(Beginning of Stored data)

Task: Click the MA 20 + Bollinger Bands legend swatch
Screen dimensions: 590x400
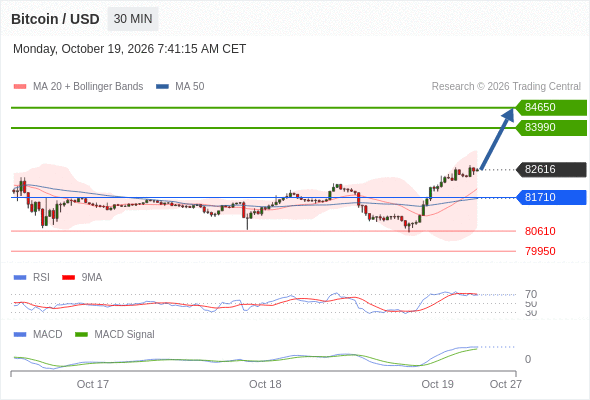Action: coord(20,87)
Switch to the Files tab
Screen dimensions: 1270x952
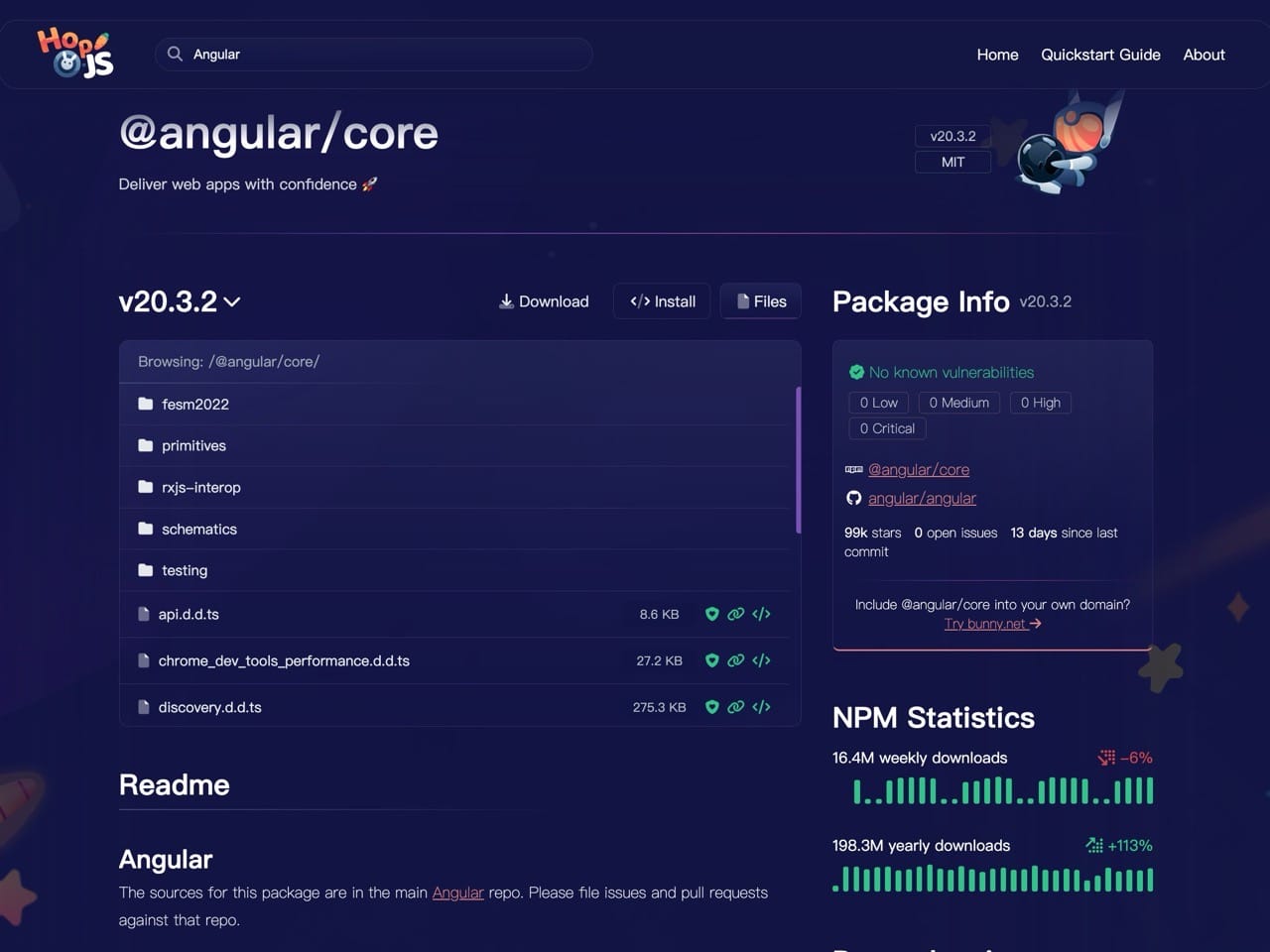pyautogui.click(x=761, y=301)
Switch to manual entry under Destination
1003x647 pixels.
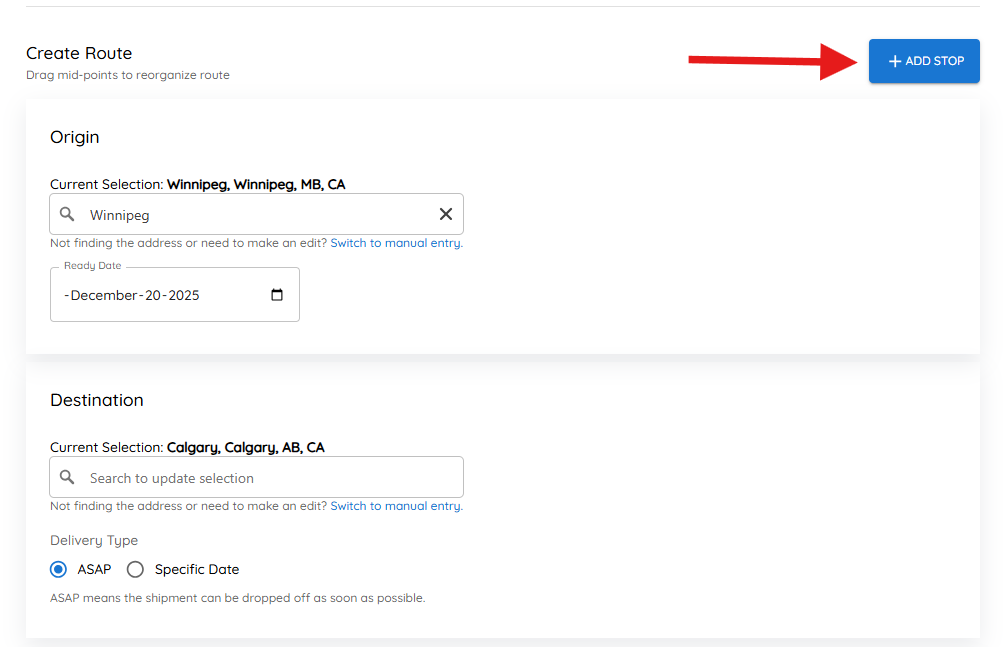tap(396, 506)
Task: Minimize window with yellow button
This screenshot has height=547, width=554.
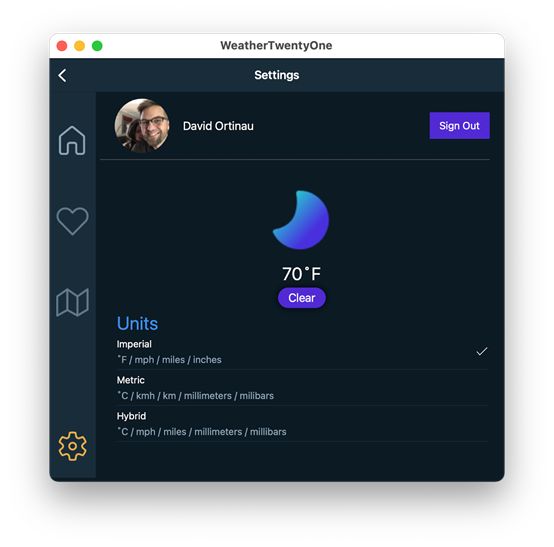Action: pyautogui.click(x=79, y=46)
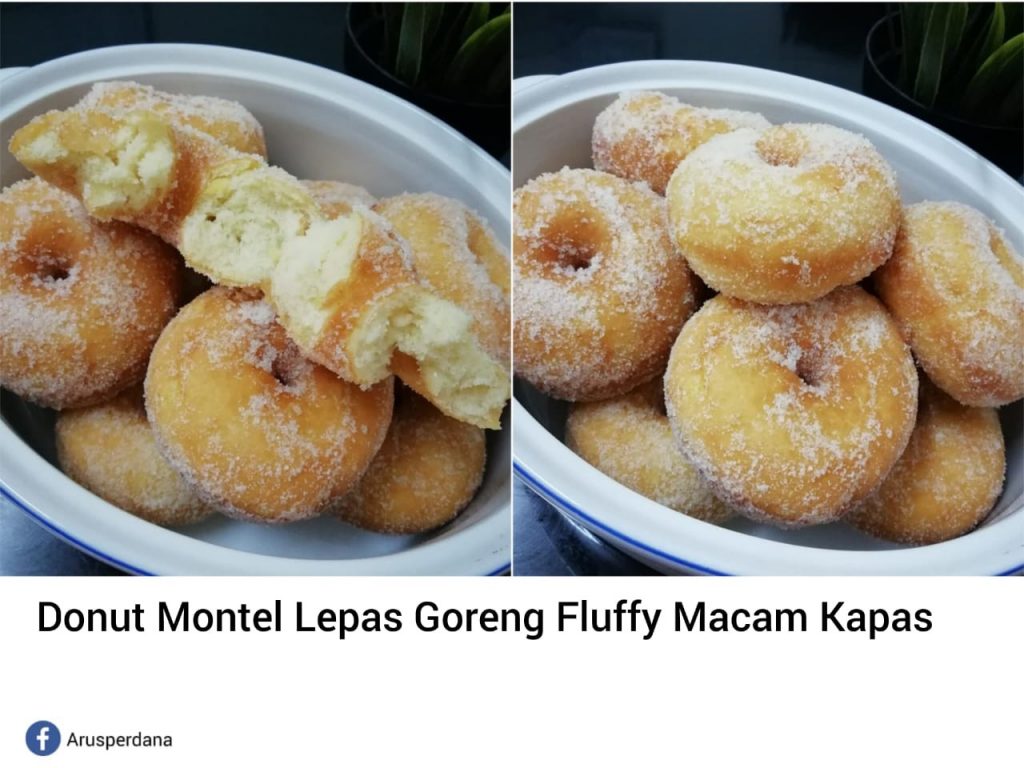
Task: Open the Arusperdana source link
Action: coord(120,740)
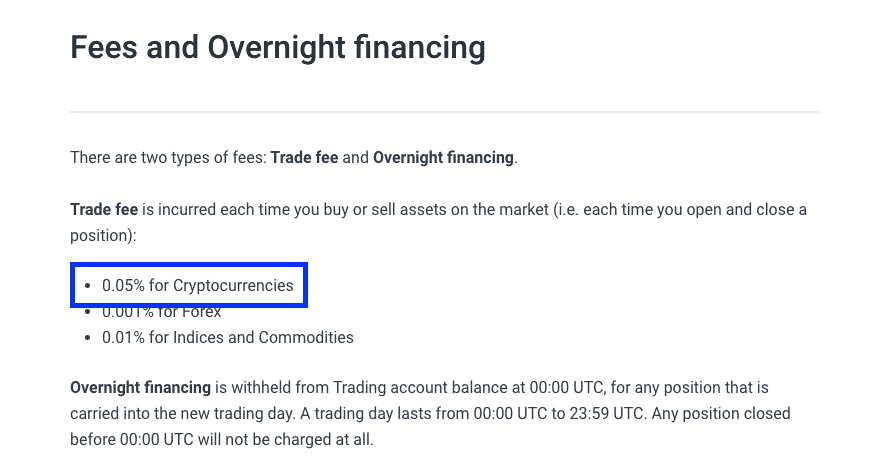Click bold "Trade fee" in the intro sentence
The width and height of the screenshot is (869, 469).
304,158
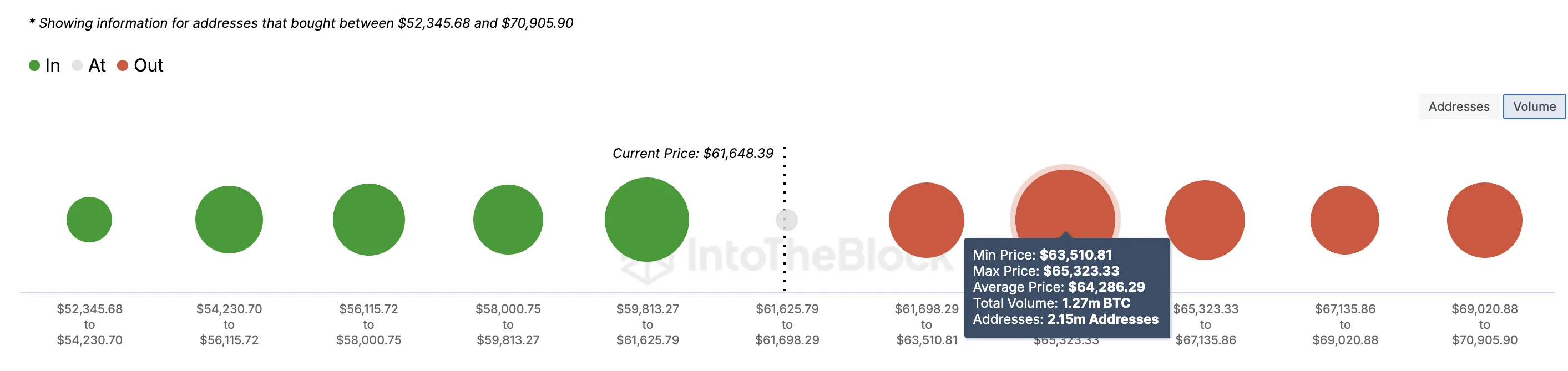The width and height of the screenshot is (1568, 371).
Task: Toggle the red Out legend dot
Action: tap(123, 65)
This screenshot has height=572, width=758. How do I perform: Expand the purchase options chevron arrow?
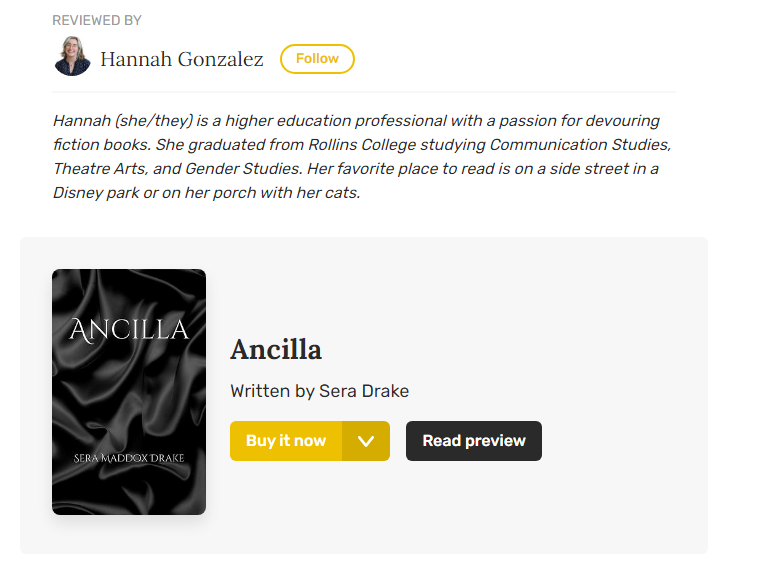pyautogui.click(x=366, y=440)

(End of Stored data)

→ Exercise instructions:
The copy must start at the line containing "Task: Minimize window with yellow button" and stop at the last line of the listing, both included, with every line exact and no pictures.

→ Response to the exercise:
Task: Minimize window with yellow button
This screenshot has height=547, width=554.
Action: pyautogui.click(x=79, y=46)
Task: Open the Arusperdana source link
Action: coord(120,740)
Click bold "Trade fee" in the intro sentence
The width and height of the screenshot is (869, 469).
304,158
The width and height of the screenshot is (1568, 371).
Task: Toggle the red Out legend dot
Action: tap(123, 65)
This screenshot has height=572, width=758. How do I perform: Expand the purchase options chevron arrow?
pyautogui.click(x=366, y=440)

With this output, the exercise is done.